◆ Work to complete ◆
Exactly as they stand, repeat the lines from the one containing "Task: Select the Format Painter (서식 복사) icon" through the final line of the listing, both ends included, and nothing else; skip the pictures.

◆ Dataset excerpts ◆
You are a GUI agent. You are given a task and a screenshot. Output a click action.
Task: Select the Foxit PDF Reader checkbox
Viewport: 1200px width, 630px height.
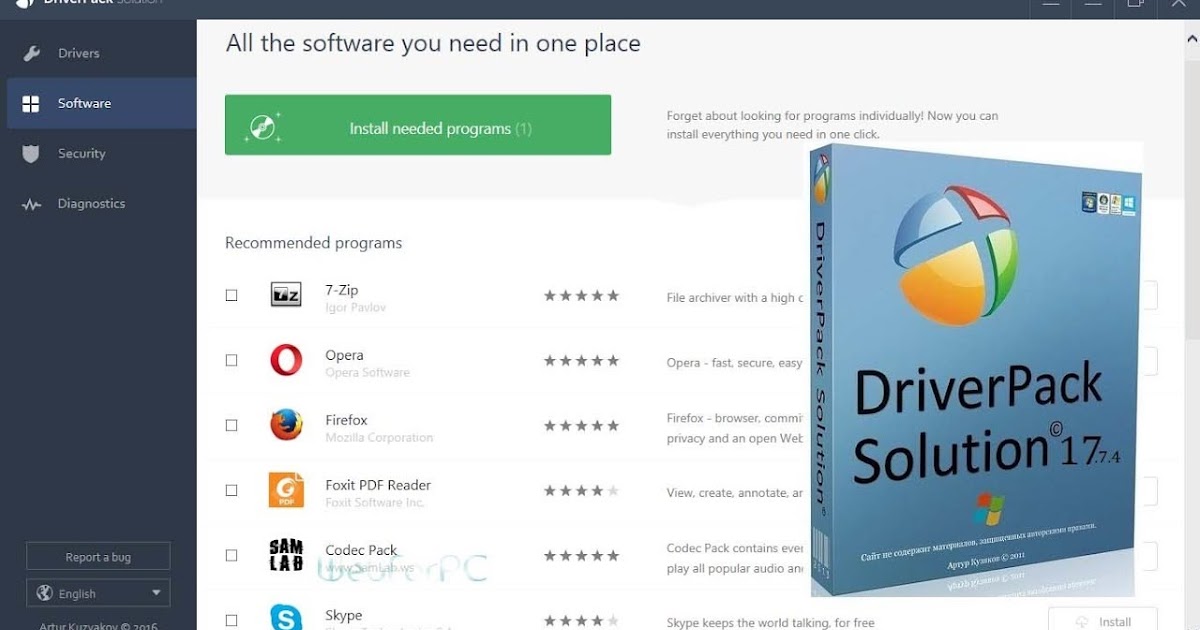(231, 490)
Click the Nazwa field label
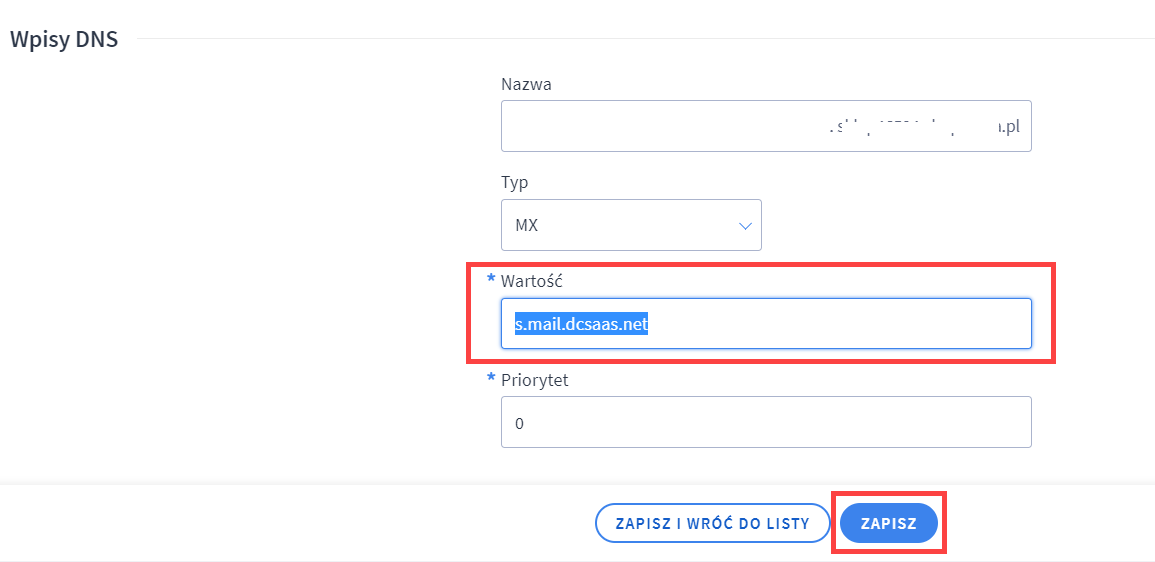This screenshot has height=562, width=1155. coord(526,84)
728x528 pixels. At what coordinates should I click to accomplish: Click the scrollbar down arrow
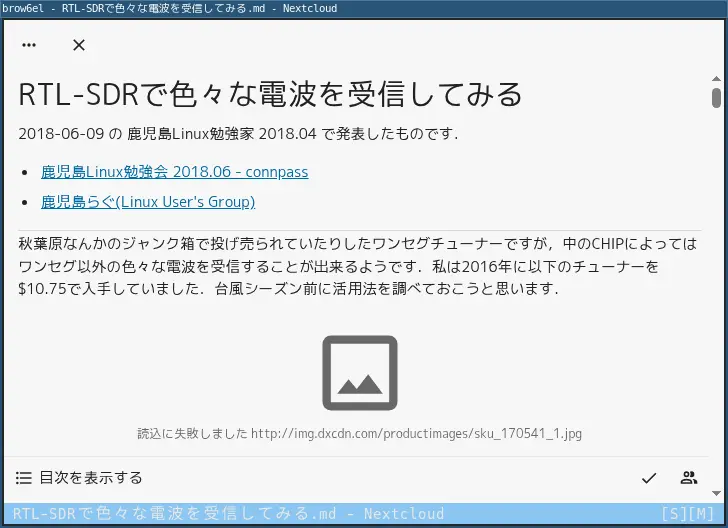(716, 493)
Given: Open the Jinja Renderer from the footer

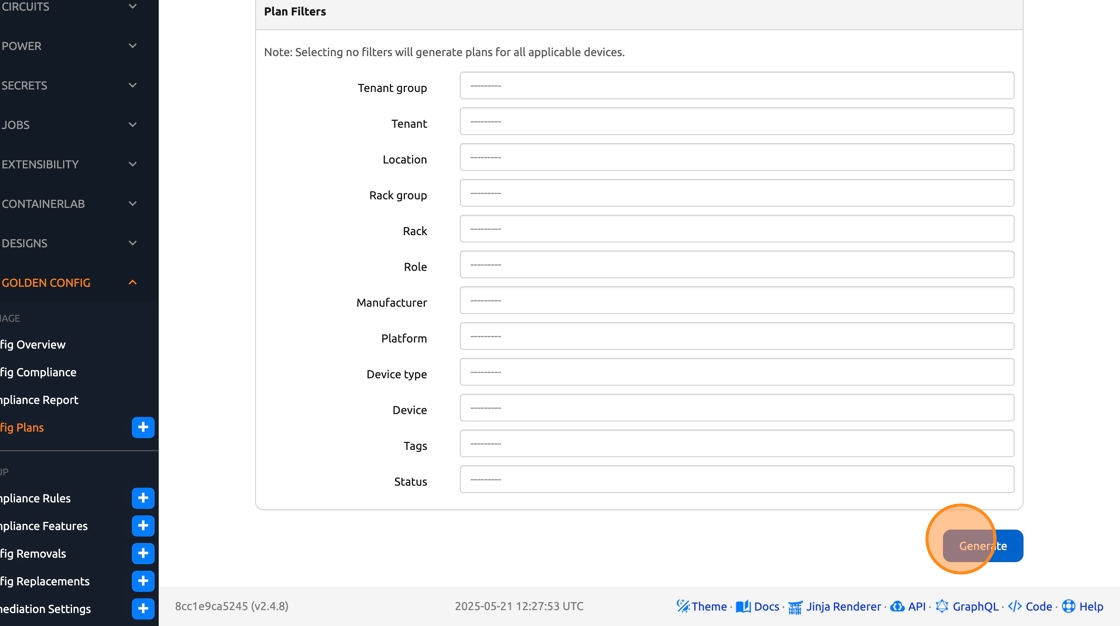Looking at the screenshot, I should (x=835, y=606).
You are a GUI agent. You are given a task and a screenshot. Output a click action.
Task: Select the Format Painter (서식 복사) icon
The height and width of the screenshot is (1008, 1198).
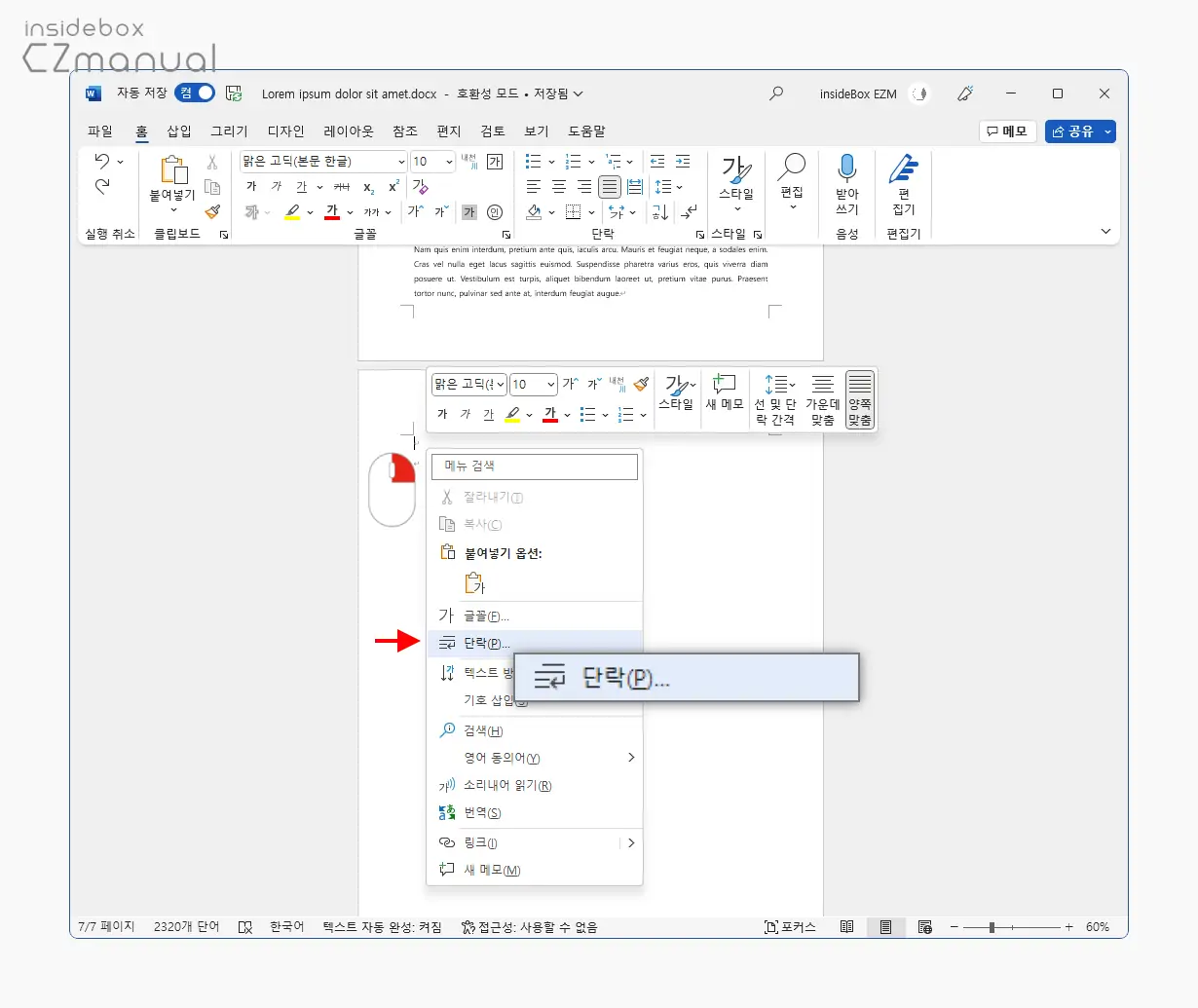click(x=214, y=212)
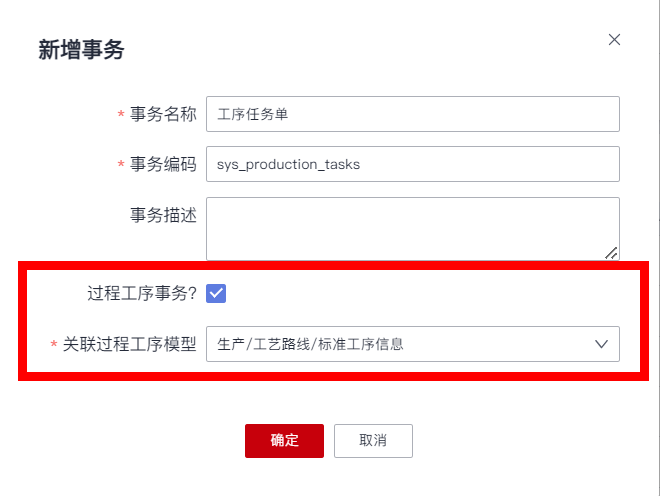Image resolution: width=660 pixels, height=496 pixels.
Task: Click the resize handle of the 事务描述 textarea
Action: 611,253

◆ Written response ◆
Task: Select the Format Painter (서식 복사) icon
The height and width of the screenshot is (1008, 1198).
click(x=214, y=212)
Image resolution: width=660 pixels, height=496 pixels.
Task: Click the resize handle of the 事务描述 textarea
Action: 611,253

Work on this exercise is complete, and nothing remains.